**Prompt**.
Below are records; extract exactly the lines from the one with "You are a GUI" through the final line, including both, but drop the pictures.

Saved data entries
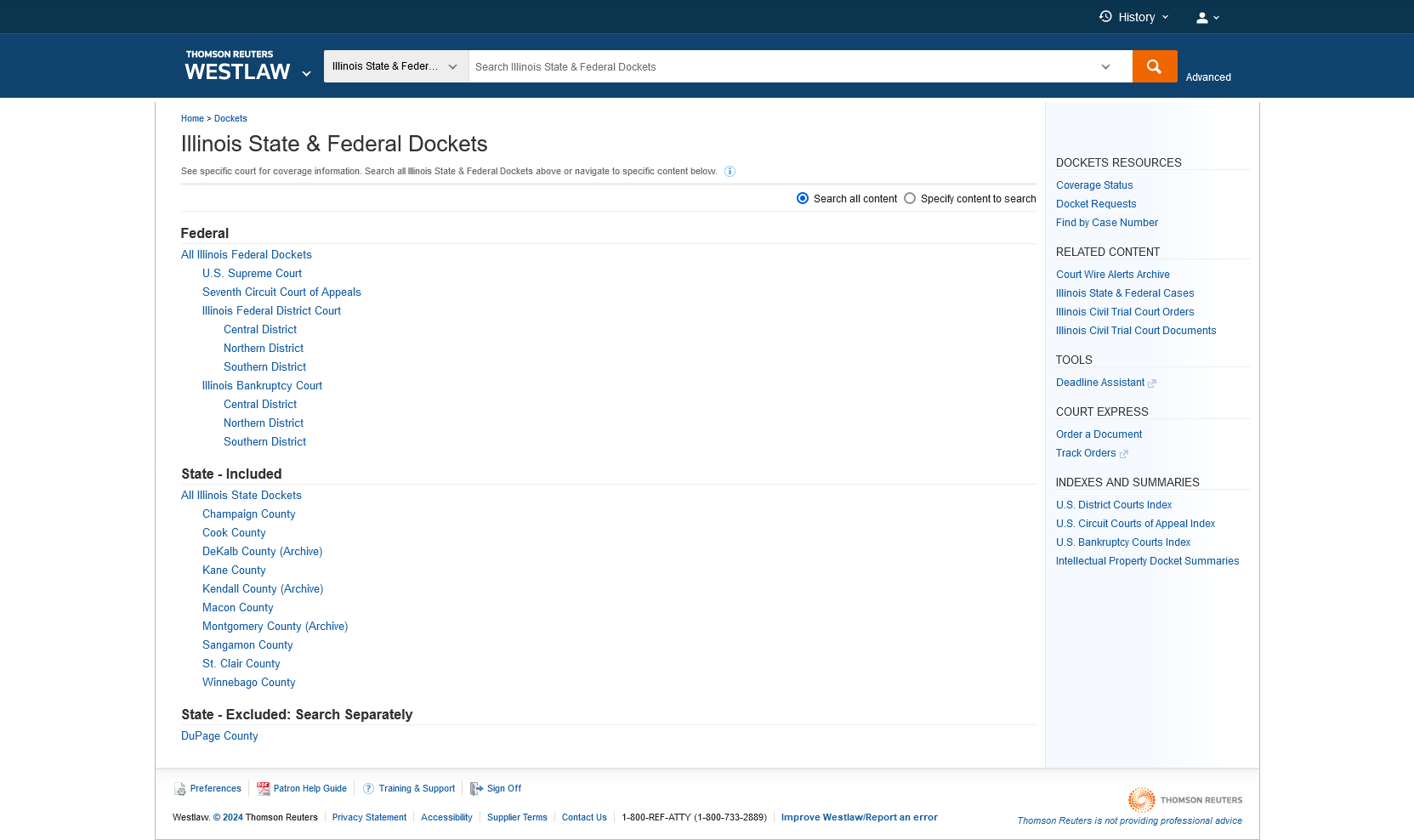Open the History clock icon menu
Image resolution: width=1414 pixels, height=840 pixels.
point(1105,17)
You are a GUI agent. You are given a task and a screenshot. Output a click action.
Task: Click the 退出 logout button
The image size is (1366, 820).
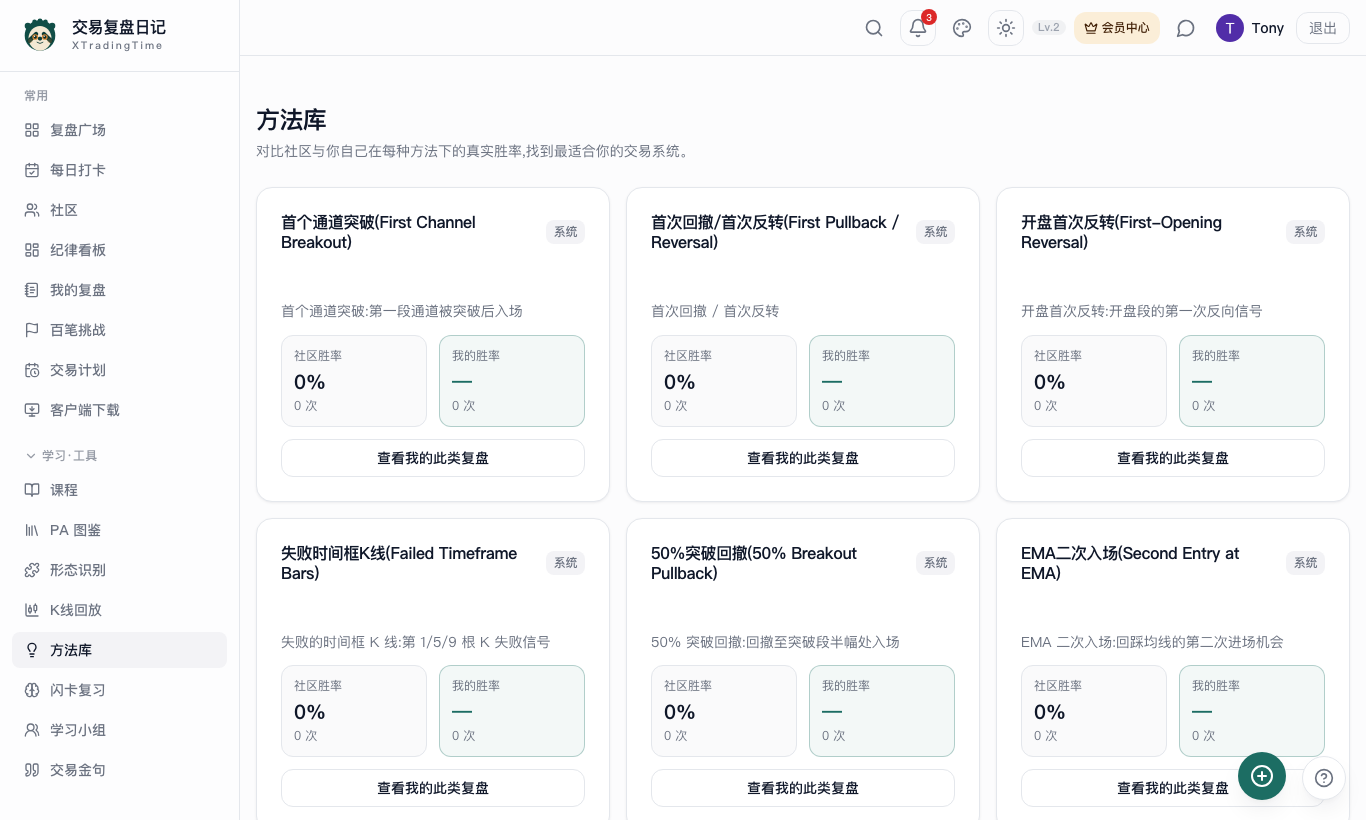pos(1323,28)
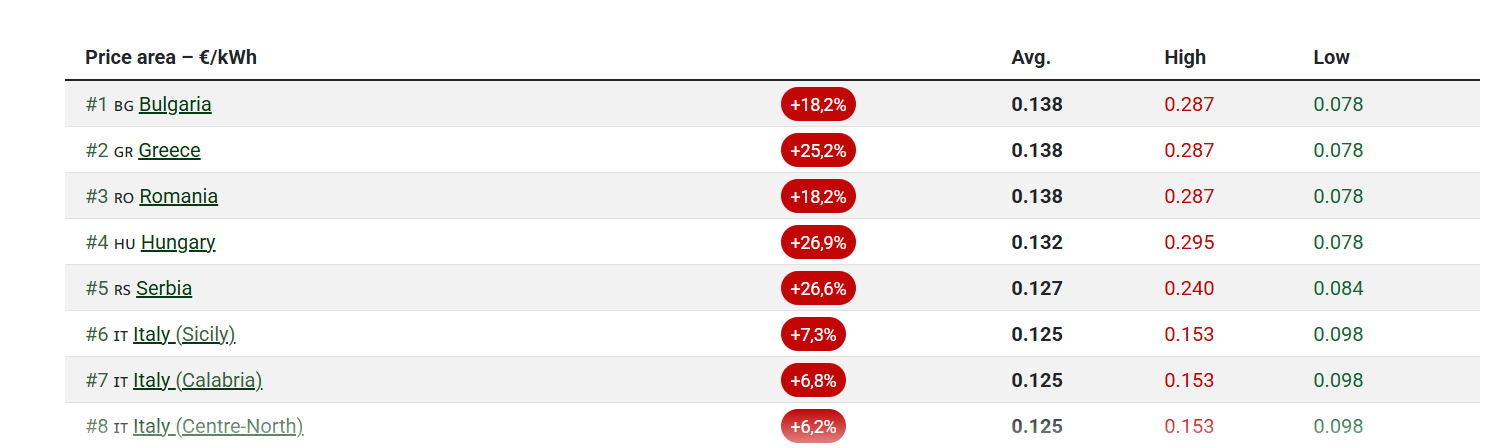Open the Bulgaria price area link

click(175, 104)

**Written reply**.
You are a GUI agent. You are given a task and a screenshot. Output a click action.
Task: Click the 退出 logout button
The image size is (1366, 820).
pos(1323,28)
Open the Bulgaria price area link

click(175, 104)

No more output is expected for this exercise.